** Start of Data extract **
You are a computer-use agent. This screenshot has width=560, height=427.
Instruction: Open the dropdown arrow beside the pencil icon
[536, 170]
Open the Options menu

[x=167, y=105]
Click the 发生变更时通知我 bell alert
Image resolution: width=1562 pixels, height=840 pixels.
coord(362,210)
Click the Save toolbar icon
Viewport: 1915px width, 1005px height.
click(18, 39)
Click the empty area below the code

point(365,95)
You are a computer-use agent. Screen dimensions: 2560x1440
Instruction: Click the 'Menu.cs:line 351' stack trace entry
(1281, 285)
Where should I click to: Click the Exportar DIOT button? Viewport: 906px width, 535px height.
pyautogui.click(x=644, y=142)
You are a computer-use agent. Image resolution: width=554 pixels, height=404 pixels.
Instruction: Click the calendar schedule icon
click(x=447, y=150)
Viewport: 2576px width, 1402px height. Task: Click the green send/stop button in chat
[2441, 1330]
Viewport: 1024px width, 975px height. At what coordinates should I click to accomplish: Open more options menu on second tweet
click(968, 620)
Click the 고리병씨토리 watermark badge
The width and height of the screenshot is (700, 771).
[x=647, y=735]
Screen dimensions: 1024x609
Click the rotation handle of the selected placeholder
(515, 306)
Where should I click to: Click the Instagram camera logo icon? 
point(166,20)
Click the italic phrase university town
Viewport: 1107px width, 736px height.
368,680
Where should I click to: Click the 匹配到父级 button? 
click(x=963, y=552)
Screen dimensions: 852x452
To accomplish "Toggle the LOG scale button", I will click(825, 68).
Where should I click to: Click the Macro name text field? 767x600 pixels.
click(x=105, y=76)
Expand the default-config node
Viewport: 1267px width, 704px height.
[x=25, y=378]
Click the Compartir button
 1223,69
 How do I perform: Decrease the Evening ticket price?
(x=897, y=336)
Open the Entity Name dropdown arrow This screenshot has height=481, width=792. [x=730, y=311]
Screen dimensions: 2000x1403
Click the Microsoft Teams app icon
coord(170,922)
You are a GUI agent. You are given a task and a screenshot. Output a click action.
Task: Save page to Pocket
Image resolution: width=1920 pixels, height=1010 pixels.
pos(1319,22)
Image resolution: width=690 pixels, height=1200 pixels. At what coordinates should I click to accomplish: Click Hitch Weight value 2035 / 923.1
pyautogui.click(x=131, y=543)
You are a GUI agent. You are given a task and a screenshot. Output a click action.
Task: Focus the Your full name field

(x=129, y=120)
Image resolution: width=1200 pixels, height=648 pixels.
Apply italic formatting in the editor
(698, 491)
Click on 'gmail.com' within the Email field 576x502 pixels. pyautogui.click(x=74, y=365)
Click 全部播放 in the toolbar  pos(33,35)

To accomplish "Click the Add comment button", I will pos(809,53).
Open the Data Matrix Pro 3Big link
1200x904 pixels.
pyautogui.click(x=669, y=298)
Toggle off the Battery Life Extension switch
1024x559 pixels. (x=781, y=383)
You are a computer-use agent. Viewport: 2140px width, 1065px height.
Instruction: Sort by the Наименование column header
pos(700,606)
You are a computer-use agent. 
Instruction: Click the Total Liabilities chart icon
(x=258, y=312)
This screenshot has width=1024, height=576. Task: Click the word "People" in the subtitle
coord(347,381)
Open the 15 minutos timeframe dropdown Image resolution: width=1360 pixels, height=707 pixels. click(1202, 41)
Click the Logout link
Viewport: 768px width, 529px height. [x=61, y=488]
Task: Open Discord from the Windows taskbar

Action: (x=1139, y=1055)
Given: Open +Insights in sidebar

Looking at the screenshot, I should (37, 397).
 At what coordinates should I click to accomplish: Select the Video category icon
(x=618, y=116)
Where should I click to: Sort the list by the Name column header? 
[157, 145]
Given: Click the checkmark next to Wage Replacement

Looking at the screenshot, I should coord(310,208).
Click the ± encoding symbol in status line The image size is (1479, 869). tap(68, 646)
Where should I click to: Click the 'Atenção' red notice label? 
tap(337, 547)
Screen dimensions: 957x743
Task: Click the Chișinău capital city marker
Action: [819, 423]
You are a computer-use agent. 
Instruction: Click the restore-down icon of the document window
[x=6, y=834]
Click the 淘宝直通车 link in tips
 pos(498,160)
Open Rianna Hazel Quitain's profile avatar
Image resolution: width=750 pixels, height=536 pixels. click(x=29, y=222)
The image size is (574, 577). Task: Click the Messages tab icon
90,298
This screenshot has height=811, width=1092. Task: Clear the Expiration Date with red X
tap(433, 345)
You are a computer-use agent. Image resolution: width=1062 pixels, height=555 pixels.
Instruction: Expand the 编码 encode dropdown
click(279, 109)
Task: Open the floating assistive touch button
** End of Data extract **
- Directions
Copy out every entry above again, swapping each "computer-use agent" for "screen assistant" and keeping everything else the same.

- Task answer
You are a screen assistant. This screenshot has width=560, height=427.
Instruction: Open the dropdown arrow beside the pencil icon
[536, 170]
Open the Options menu

[x=167, y=105]
Click the 发生变更时通知我 bell alert
Image resolution: width=1562 pixels, height=840 pixels.
coord(362,210)
Click the Save toolbar icon
Viewport: 1915px width, 1005px height.
click(18, 39)
Click the empty area below the code

point(365,95)
You are a screen assistant. Screen dimensions: 2560x1440
Instruction: Click the 'Menu.cs:line 351' stack trace entry
(1281, 285)
Where should I click to: Click the Exportar DIOT button? Viewport: 906px width, 535px height.
pyautogui.click(x=644, y=142)
You are a screen assistant. Image resolution: width=554 pixels, height=404 pixels.
Instruction: Click the calendar schedule icon
click(x=447, y=150)
Viewport: 2576px width, 1402px height. Task: Click the green send/stop button in chat
[2441, 1330]
Viewport: 1024px width, 975px height. At what coordinates should I click to accomplish: Open more options menu on second tweet
click(968, 620)
Click the 고리병씨토리 watermark badge
The width and height of the screenshot is (700, 771).
[x=647, y=735]
Screen dimensions: 1024x609
Click the rotation handle of the selected placeholder
(515, 306)
Where should I click to: Click the Instagram camera logo icon? 
point(166,20)
Click the italic phrase university town
Viewport: 1107px width, 736px height.
368,680
Where should I click to: Click the 匹配到父级 button? 
click(x=963, y=552)
Screen dimensions: 852x452
To accomplish "Toggle the LOG scale button", I will click(825, 68).
Where should I click to: Click the Macro name text field? 767x600 pixels.
click(x=105, y=76)
Expand the default-config node
Viewport: 1267px width, 704px height.
[x=25, y=378]
Click the Compartir button
 1223,69
 How do I perform: Decrease the Evening ticket price?
(x=897, y=336)
Open the Entity Name dropdown arrow This screenshot has height=481, width=792. [x=730, y=311]
Screen dimensions: 2000x1403
Click the Microsoft Teams app icon
coord(170,922)
You are a GUI agent. You are given a task and a screenshot. Output a click action.
Task: Save page to Pocket
Image resolution: width=1920 pixels, height=1010 pixels.
pos(1319,22)
Image resolution: width=690 pixels, height=1200 pixels. At what coordinates should I click to accomplish: Click Hitch Weight value 2035 / 923.1
pyautogui.click(x=131, y=543)
You are a GUI agent. You are given a task and a screenshot. Output a click action.
Task: Focus the Your full name field

(x=129, y=120)
Image resolution: width=1200 pixels, height=648 pixels.
Apply italic formatting in the editor
(698, 491)
Click on 'gmail.com' within the Email field 576x502 pixels. pyautogui.click(x=74, y=365)
Click 全部播放 in the toolbar  pos(33,35)

To accomplish "Click the Add comment button", I will pos(809,53).
Open the Data Matrix Pro 3Big link
1200x904 pixels.
pyautogui.click(x=669, y=298)
Toggle off the Battery Life Extension switch
1024x559 pixels. (x=781, y=383)
You are a screen assistant. Viewport: 2140px width, 1065px height.
Instruction: Sort by the Наименование column header
pos(700,606)
You are a screen assistant. 
Instruction: Click the Total Liabilities chart icon
(x=258, y=312)
This screenshot has width=1024, height=576. Task: Click the word "People" in the subtitle
coord(347,381)
Open the 15 minutos timeframe dropdown Image resolution: width=1360 pixels, height=707 pixels. click(1202, 41)
Click the Logout link
Viewport: 768px width, 529px height. [x=61, y=488]
Task: Open Discord from the Windows taskbar

Action: (x=1139, y=1055)
Given: Open +Insights in sidebar

Looking at the screenshot, I should (37, 397).
 At what coordinates should I click to accomplish: Select the Video category icon
(x=618, y=116)
Where should I click to: Sort the list by the Name column header? 
[157, 145]
Given: Click the checkmark next to Wage Replacement

Looking at the screenshot, I should coord(310,208).
Click the ± encoding symbol in status line The image size is (1479, 869). tap(68, 646)
Where should I click to: Click the 'Atenção' red notice label? 
tap(337, 547)
Screen dimensions: 957x743
Task: Click the Chișinău capital city marker
Action: [819, 423]
You are a screen assistant. 
Instruction: Click the restore-down icon of the document window
[x=6, y=834]
Click the 淘宝直通车 link in tips
 pos(498,160)
Open Rianna Hazel Quitain's profile avatar
Image resolution: width=750 pixels, height=536 pixels. click(x=29, y=222)
The image size is (574, 577). Task: Click the Messages tab icon
90,298
This screenshot has height=811, width=1092. Task: Clear the Expiration Date with red X
tap(433, 345)
You are a screen assistant. Image resolution: width=1062 pixels, height=555 pixels.
Instruction: Expand the 编码 encode dropdown
click(279, 109)
Task: Open the floating assistive touch button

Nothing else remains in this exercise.